The Community Libraries of Providence offer a slew of programming every week for kids and adults at their nine locations around the city – from book clubs, to youth maker- spaces, to free help with your homework or your taxes. We’ll be highlighting a few of those events in this new monthly segment. For March, morning host Luis Hernandez spoke with Cheryl Space, Library Director of the Community Libraries of Providence, and Dhana Whiteing, manager of the Mount Pleasant Community Library.
Transcript:
This interview has been edited for length and clarity.
Luis Hernandez: There’s a lot going on. Cheryl, I want to start with you. Something exciting, first of all, the weather’s getting warmer, looking forward to the spring and looking forward to gardening. And there’s some gardening events that you’ve got.
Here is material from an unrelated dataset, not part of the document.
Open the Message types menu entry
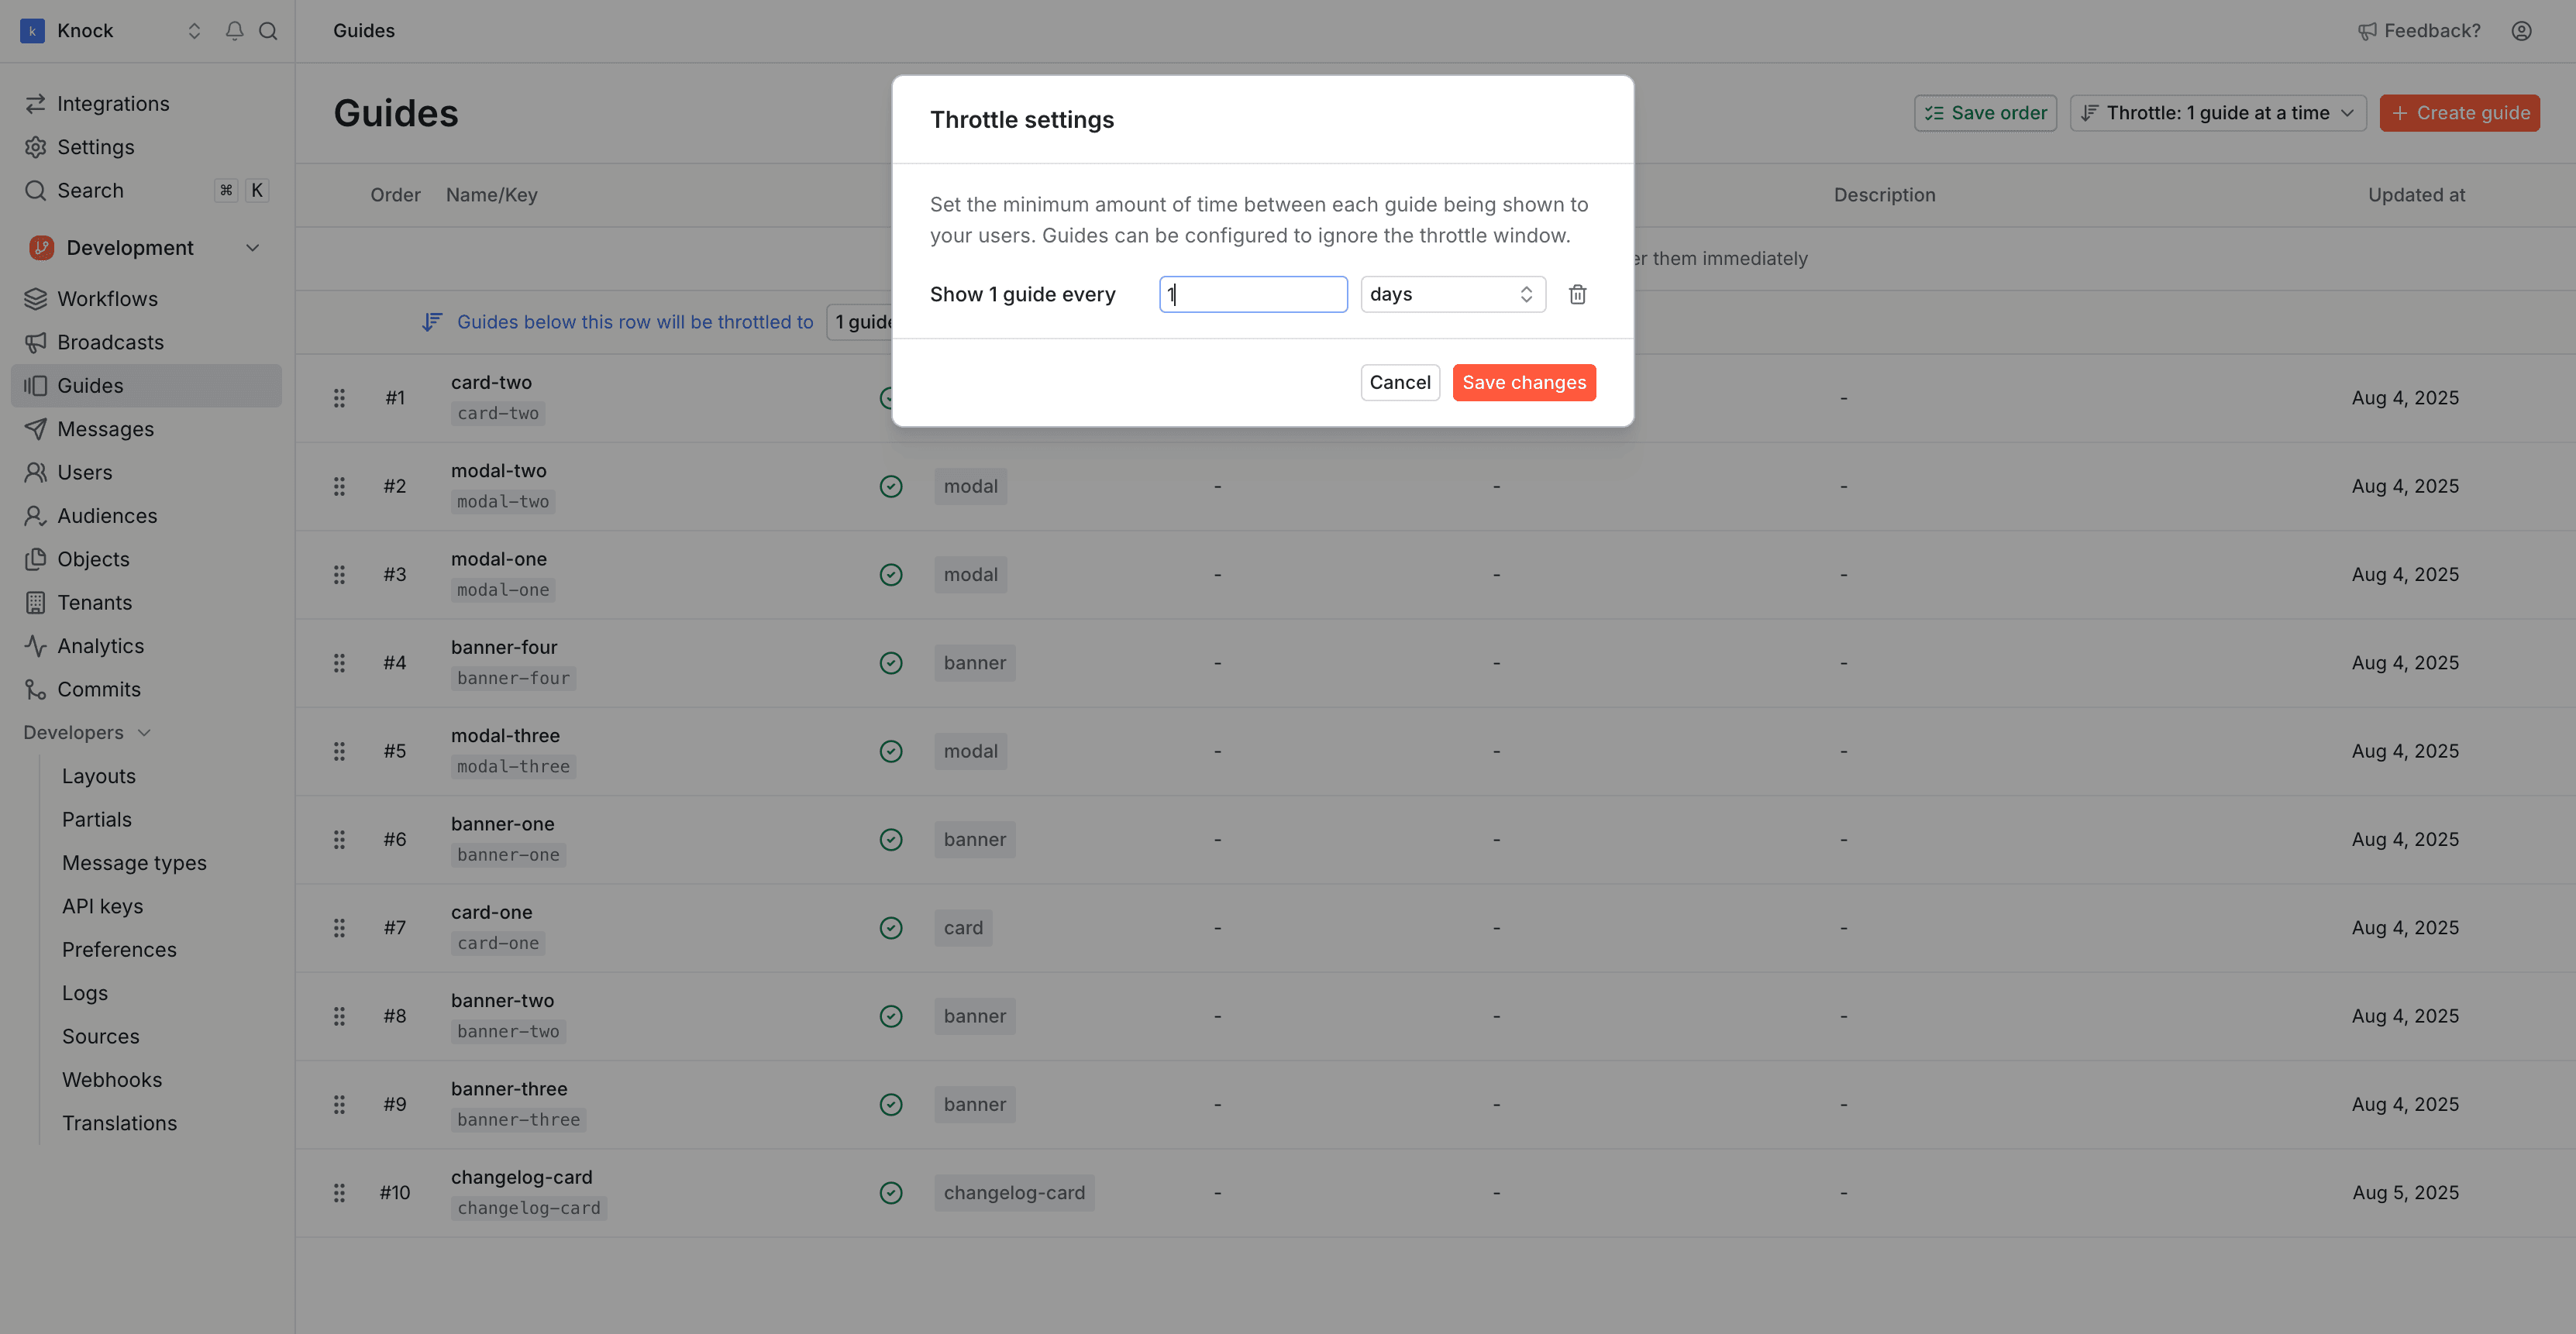This screenshot has height=1334, width=2576. click(x=134, y=862)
Cheryl Space: There are a lot of gardening events. We’re very into that here at the Community Libraries. So you can be a novice gardener all the way to an experienced gardener and participate. I want to highlight just a few.
On Thursday evening starting March 6 from 6-7:30 p.m., outside the Washington Park Library in their plaza, we’re going to have Learn to Grow with 15 Minute Field Trips. That’s going to cover how to start seeds, to growing food from scraps, to actually foraging mushrooms. It’s going to be a fascinating series and that’s for all ages.
If you are more interested in bees, we have a very cool program on Rhode Island’s native bees and gardening practices for pollinators. That’ll be on Wednesday, March 19th from 6-7:30 p.m. at Mount Pleasant.
And finally, I just want to highlight that many of our libraries give away free seeds. So if you’re looking for seeds to get started, just come on by almost any community library and pick up some free seeds for your garden.
Hernandez: We go from sowing seeds to sewing. You’ve got some events for that too, right?
Space: Oh my goodness. We are very into sewing. When we got sewing machines, I never dreamed of how popular this was going to be. But if you are a beginning sewer, you can stop by on Saturday mornings at the Mount Pleasant Library and Siv will help you learn how to sew.
Or on Friday afternoon, you can go to the Wanskuck library. We have hooks and needles and upcycle sewing. You don’t need to walk in with anything and you can do sewing, knitting or crocheting.
And finally, something really cool is we have a tufting machine at the Mount Pleasant library where you can learn to make your own rug. All you need to bring is your own yarn and some strength because you have to actually use a five pound hand tool to propel the yarn into the rug. So that is once a month on Saturdays from 1-5 p.m. And Saturday, March 15, is the next time you can try that out.
Hernandez: All right. So we’ve got gardening, we’ve got sewing, and there’s always a conversation about art and artists coming to the libraries, and you’ve got plenty of those.
Space: Yes, I’m very excited. We have a really special series of four gatherings for artists, and artists who are small business owners, and the library staff and others in the community about how we can build relationships, deepen our understanding of the creative ecosystem in Providence, and start to identify some resources to help support artists in the community. We’re going to have one about spaces where you can make things, featuring our maker spaces at the library. We’re going to have one exclusively in Spanish that’s going to be about art and health. And then we’re going to have one about how to launch small projects, especially in partnership with the community libraries. These are all going to be led by Hernán Joubá, who’s a cultural producer and an artist himself, who’s done extensive work with the community libraries and with the arts community. So we’re really excited about these.
Hernandez: Dhana, the Mount Pleasant community library has three book clubs. I love me some book clubs. So you lead one of them, tell us about it. And what are you reading right now?
Dhana Whiteing: In 2018-2019, I started a book club along with a former employee, Charlene Williams, and we called it Conversations Book Club. We read books by and about people of color. It’s an unusual book club, because I don’t think there are many in the state. So we have people who are very interested, not only people of color, but you know, all groups of people join us. The book we read was “The Heaven and Earth Grocery Store” by James McBride, and it’s a big hit. It starts off in 1972. It’s a historical fiction, and I’d like to say it’s more about “who is it?” rather than “whodunit?” It’s in Pottersville Town, Pennsylvania is the setting and it’s a place where immigrant Jewish people and Black people reside together. It has some, some happy times, it has some really harrowing times, but people pull together to make things work.
Hernandez: Hey, again, I want to say thank you. I’ve been talking with Dhana Whiting, manager of the Mount Pleasant Community Library. And also Cheryl Space, Library Director of the Community Libraries of Providence. Cheryl, Dhana, it’s been a pleasure. Thanks so much for all the great information. You can learn more about what’s going on at the community libraries at clpvd.org.
This interview was reported by The Public’s Radio.